> **What you are asked to do**
Repeat the entries that follow from start to finish, keeping every character.
————————
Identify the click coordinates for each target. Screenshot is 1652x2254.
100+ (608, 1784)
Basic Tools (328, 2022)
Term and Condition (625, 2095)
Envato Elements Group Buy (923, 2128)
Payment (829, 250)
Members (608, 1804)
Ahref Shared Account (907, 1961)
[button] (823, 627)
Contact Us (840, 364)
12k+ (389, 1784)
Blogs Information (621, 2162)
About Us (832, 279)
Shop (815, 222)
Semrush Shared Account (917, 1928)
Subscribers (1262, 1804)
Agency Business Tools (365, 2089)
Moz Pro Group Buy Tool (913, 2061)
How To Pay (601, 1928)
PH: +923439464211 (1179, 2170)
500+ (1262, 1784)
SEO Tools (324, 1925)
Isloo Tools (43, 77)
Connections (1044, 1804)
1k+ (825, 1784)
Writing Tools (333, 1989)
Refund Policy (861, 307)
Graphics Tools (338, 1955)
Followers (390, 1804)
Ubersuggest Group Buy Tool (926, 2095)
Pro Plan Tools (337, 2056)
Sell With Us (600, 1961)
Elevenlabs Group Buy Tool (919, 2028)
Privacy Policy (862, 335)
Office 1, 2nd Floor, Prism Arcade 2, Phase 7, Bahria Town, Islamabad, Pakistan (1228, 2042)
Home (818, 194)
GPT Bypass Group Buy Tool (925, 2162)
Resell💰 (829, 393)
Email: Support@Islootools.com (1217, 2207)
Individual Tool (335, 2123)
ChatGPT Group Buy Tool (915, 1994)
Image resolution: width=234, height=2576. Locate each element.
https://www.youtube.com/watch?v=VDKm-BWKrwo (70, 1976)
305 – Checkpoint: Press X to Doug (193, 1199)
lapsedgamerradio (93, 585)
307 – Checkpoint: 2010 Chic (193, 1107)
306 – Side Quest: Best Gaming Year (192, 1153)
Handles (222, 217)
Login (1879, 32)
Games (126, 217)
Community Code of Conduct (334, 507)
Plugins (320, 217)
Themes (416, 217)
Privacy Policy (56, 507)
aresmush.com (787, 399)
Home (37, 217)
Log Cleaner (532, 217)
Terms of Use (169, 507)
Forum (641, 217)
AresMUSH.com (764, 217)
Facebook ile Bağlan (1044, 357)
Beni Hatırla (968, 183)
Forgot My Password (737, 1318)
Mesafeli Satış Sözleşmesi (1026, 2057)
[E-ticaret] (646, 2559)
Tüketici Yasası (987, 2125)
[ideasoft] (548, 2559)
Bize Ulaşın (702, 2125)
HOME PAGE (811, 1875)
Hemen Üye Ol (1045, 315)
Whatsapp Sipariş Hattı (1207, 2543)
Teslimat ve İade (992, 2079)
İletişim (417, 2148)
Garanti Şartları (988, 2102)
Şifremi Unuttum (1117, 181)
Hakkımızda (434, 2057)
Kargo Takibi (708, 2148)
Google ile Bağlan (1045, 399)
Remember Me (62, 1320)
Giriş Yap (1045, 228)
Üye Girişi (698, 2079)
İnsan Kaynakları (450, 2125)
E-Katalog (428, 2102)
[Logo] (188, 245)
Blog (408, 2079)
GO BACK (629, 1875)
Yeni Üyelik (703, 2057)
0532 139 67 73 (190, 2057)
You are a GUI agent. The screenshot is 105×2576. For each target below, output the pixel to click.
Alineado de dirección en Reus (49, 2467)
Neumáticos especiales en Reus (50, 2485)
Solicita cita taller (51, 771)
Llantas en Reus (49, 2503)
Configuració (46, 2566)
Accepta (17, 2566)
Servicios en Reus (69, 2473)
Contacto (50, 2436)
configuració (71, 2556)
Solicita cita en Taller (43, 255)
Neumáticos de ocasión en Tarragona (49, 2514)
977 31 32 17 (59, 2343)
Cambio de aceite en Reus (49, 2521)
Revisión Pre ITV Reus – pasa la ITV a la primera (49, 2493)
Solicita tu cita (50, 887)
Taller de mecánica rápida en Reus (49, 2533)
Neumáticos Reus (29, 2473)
————————
> **Output for this exercise**
Identify the click coordinates for each target. Screenshot is 1652x2254.
100+ (608, 1784)
Basic Tools (328, 2022)
Term and Condition (625, 2095)
Envato Elements Group Buy (923, 2128)
Payment (829, 250)
Members (608, 1804)
Ahref Shared Account (907, 1961)
[button] (823, 627)
Contact Us (840, 364)
12k+ (389, 1784)
Blogs Information (621, 2162)
About Us (832, 279)
Shop (815, 222)
Semrush Shared Account (917, 1928)
Subscribers (1262, 1804)
Agency Business Tools (365, 2089)
Moz Pro Group Buy Tool (913, 2061)
How To Pay (601, 1928)
PH: +923439464211 (1179, 2170)
500+ (1262, 1784)
SEO Tools (324, 1925)
Isloo Tools (43, 77)
Connections (1044, 1804)
1k+ (825, 1784)
Writing Tools (333, 1989)
Refund Policy (861, 307)
Graphics Tools (338, 1955)
Followers (390, 1804)
Ubersuggest Group Buy Tool (926, 2095)
Pro Plan Tools (337, 2056)
Sell With Us (600, 1961)
Elevenlabs Group Buy Tool (919, 2028)
Privacy Policy (862, 335)
Office 1, 2nd Floor, Prism Arcade 2, Phase 7, Bahria Town, Islamabad, Pakistan (1228, 2042)
Home (818, 194)
GPT Bypass Group Buy Tool (925, 2162)
Resell💰 (829, 393)
Email: Support@Islootools.com (1217, 2207)
Individual Tool (335, 2123)
ChatGPT Group Buy Tool (915, 1994)
Image resolution: width=234, height=2576. Locate each element.
https://www.youtube.com/watch?v=VDKm-BWKrwo (70, 1976)
305 – Checkpoint: Press X to Doug (193, 1199)
lapsedgamerradio (93, 585)
307 – Checkpoint: 2010 Chic (193, 1107)
306 – Side Quest: Best Gaming Year (192, 1153)
Handles (222, 217)
Login (1879, 32)
Games (126, 217)
Community Code of Conduct (334, 507)
Plugins (320, 217)
Themes (416, 217)
Privacy Policy (56, 507)
aresmush.com (787, 399)
Home (37, 217)
Log Cleaner (532, 217)
Terms of Use (169, 507)
Forum (641, 217)
AresMUSH.com (764, 217)
Facebook ile Bağlan (1044, 357)
Beni Hatırla (968, 183)
Forgot My Password (737, 1318)
Mesafeli Satış Sözleşmesi (1026, 2057)
[E-ticaret] (646, 2559)
Tüketici Yasası (987, 2125)
[ideasoft] (548, 2559)
Bize Ulaşın (702, 2125)
HOME PAGE (811, 1875)
Hemen Üye Ol (1045, 315)
Whatsapp Sipariş Hattı (1207, 2543)
Teslimat ve İade (992, 2079)
İletişim (417, 2148)
Garanti Şartları (988, 2102)
Şifremi Unuttum (1117, 181)
Hakkımızda (434, 2057)
Kargo Takibi (708, 2148)
Google ile Bağlan (1045, 399)
Remember Me (62, 1320)
Giriş Yap (1045, 228)
Üye Girişi (698, 2079)
İnsan Kaynakları (450, 2125)
E-Katalog (428, 2102)
[Logo] (188, 245)
Blog (408, 2079)
GO BACK (629, 1875)
Yeni Üyelik (703, 2057)
0532 139 67 73 (190, 2057)
You are a GUI agent. The screenshot is 105×2576. For each target below, output the pixel to click.
Alineado de dirección en Reus (49, 2467)
Neumáticos especiales en Reus (50, 2485)
Solicita cita taller (51, 771)
Llantas en Reus (49, 2503)
Configuració (46, 2566)
Accepta (17, 2566)
Servicios en Reus (69, 2473)
Contacto (50, 2436)
configuració (71, 2556)
Solicita cita en Taller (43, 255)
Neumáticos de ocasión en Tarragona (49, 2514)
977 31 32 17 (59, 2343)
Cambio de aceite en Reus (49, 2521)
Revisión Pre ITV Reus – pasa la ITV a la primera (49, 2493)
Solicita tu cita (50, 887)
Taller de mecánica rápida en Reus (49, 2533)
Neumáticos Reus (29, 2473)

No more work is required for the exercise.